*** Provided data ***

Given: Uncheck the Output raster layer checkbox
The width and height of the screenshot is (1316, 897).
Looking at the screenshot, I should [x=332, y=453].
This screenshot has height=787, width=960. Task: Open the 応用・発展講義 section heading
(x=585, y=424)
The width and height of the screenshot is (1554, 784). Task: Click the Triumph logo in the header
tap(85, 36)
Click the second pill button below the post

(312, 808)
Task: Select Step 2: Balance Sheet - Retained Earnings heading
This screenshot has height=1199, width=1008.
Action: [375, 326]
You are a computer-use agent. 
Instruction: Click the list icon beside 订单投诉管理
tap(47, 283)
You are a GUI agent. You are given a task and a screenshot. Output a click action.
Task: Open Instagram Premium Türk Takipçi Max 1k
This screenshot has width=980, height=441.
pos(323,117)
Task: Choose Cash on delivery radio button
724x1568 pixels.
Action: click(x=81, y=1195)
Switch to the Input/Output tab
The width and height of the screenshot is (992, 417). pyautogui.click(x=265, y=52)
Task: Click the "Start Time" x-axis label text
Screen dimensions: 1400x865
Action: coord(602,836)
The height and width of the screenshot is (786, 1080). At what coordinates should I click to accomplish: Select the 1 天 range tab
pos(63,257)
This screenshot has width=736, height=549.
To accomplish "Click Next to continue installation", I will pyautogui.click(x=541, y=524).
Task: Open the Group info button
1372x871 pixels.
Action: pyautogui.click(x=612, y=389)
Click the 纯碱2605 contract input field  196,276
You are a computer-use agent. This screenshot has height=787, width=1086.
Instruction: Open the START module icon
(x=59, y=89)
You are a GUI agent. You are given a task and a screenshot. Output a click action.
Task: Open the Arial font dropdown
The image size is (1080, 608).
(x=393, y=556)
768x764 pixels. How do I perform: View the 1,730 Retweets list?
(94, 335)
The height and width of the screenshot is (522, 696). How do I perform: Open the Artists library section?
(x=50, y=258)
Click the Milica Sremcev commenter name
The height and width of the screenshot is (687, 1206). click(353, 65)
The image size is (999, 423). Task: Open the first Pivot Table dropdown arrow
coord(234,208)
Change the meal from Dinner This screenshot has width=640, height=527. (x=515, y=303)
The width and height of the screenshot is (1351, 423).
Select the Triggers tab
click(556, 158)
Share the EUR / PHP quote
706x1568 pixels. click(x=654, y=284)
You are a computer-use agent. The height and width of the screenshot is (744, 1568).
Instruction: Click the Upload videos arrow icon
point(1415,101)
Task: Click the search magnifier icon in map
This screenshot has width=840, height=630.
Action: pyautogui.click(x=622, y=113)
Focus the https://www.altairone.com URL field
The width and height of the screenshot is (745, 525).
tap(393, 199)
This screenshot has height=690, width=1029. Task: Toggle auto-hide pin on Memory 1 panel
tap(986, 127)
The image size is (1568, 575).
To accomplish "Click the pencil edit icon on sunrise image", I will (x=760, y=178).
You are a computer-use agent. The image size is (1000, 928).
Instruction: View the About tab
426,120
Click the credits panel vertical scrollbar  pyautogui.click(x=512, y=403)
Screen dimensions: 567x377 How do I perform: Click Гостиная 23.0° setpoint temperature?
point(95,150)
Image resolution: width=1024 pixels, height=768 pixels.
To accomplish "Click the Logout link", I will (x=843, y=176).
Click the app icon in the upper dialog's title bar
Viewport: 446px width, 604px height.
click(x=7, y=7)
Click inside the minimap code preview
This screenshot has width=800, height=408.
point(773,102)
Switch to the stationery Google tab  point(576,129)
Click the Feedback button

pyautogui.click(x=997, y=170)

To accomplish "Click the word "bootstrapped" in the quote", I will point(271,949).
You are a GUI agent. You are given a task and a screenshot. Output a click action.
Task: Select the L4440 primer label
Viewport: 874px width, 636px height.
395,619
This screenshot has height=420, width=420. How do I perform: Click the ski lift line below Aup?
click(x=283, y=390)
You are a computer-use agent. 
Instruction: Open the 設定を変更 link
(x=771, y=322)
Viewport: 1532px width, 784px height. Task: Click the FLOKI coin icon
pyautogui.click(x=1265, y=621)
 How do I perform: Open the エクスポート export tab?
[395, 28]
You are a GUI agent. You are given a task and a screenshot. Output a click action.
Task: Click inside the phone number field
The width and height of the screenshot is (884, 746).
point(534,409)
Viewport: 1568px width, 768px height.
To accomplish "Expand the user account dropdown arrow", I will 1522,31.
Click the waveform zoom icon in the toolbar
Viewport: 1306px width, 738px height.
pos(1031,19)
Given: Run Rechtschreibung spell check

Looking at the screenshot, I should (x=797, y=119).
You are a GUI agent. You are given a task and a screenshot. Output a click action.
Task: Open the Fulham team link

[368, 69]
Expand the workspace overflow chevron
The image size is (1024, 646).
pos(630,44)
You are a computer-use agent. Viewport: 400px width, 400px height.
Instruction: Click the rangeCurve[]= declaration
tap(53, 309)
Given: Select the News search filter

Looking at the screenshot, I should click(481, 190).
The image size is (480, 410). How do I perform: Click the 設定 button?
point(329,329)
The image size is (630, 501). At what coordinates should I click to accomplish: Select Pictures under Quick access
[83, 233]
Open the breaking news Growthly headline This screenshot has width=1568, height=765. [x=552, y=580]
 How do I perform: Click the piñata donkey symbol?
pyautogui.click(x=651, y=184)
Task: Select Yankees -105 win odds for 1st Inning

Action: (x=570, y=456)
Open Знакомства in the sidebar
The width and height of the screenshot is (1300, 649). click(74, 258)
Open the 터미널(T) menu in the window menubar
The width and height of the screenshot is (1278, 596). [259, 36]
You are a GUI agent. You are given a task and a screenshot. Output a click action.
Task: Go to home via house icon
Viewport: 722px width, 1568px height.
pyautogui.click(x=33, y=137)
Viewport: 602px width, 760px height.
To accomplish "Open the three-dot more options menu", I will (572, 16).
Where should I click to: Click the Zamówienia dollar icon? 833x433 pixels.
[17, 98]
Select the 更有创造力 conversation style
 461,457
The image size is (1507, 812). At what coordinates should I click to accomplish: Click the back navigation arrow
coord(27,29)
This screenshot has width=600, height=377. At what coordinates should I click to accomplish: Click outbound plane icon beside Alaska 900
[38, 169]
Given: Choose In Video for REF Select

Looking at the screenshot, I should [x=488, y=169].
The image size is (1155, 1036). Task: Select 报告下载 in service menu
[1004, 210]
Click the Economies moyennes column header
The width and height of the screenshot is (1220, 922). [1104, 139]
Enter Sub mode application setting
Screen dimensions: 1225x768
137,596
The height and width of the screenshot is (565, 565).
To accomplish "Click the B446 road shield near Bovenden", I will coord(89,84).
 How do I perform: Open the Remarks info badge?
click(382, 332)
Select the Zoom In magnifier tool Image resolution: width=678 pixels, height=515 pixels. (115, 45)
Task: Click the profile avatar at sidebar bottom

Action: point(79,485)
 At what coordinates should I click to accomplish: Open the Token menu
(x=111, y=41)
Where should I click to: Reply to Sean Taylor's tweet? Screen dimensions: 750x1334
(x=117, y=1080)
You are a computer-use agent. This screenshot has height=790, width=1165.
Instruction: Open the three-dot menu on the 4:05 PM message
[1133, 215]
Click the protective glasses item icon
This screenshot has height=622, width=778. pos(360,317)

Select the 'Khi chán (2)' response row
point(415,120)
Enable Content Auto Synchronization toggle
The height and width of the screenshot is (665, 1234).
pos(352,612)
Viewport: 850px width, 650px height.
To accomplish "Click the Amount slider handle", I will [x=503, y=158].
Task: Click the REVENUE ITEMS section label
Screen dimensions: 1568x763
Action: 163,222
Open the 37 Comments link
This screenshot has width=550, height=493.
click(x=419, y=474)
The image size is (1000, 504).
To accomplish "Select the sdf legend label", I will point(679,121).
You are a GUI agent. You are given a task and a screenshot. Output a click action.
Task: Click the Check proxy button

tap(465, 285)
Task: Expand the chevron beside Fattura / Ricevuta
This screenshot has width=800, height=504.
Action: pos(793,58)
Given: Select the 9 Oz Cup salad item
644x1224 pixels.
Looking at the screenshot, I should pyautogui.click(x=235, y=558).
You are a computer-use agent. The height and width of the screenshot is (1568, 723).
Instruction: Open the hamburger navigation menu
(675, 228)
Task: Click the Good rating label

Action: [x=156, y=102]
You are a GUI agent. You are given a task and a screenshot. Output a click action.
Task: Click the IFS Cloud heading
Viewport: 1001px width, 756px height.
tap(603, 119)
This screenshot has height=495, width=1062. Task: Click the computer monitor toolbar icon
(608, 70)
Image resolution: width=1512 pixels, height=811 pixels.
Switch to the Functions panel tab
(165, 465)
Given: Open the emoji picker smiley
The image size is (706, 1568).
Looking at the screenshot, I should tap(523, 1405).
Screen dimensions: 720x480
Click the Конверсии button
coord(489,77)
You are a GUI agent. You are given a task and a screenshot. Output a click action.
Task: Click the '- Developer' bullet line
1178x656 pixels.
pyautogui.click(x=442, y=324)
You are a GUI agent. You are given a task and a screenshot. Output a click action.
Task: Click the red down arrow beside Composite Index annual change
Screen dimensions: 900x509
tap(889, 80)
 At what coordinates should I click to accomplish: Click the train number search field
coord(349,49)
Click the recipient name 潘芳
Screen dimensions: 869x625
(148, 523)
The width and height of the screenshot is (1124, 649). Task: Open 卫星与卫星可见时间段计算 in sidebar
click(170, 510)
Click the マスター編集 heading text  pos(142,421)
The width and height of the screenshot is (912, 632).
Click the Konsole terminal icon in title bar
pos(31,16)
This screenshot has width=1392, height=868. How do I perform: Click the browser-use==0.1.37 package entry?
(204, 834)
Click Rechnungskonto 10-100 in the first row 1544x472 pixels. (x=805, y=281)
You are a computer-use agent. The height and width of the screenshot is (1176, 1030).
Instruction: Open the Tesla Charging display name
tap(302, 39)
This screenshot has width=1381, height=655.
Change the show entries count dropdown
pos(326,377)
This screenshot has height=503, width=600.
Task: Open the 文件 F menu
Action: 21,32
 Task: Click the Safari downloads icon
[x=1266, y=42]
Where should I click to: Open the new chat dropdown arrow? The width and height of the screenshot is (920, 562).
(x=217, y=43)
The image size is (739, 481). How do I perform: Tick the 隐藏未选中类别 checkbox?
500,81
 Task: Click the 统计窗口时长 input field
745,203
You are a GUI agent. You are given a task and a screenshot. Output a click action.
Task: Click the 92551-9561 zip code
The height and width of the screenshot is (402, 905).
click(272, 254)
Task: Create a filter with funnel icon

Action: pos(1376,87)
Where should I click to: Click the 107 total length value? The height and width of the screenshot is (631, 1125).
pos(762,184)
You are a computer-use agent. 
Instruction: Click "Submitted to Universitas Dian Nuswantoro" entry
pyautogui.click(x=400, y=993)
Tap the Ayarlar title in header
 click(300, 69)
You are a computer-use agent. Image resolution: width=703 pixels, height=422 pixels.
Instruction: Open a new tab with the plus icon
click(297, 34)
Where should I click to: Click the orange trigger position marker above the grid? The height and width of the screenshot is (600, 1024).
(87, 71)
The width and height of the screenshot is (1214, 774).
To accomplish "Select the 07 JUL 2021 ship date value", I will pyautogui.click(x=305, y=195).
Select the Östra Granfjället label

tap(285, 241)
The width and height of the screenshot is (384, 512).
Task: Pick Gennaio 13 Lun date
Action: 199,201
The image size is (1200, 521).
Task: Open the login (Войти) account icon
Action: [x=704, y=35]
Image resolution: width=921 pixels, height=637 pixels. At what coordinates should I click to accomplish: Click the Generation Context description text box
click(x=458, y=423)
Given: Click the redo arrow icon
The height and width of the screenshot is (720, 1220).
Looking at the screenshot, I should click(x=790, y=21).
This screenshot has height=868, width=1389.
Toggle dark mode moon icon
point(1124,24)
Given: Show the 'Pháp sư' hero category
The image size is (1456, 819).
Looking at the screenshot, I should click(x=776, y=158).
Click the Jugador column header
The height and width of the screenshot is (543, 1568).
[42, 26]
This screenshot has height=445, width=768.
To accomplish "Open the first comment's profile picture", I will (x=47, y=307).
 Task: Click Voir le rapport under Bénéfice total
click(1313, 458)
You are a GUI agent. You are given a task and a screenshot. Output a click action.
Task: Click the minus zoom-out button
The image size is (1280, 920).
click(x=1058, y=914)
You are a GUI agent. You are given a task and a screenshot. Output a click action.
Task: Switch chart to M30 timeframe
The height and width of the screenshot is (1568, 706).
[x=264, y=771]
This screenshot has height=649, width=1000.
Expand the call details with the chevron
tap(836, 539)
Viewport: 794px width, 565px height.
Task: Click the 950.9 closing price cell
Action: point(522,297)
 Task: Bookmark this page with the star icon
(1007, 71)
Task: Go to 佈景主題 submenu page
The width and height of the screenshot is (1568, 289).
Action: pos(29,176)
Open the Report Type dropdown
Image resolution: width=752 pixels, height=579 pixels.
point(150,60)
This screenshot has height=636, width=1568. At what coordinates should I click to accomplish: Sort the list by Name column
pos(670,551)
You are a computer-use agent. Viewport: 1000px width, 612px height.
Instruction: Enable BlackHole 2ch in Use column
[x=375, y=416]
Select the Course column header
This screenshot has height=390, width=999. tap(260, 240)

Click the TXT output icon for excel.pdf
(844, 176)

*** End of Provided data ***

Exercise aim: Copy out each line of the entries that holds "magnifier".

Worked solution:
Task: Click the search magnifier icon in map
Select the Zoom In magnifier tool Image resolution: width=678 pixels, height=515 pixels. (115, 45)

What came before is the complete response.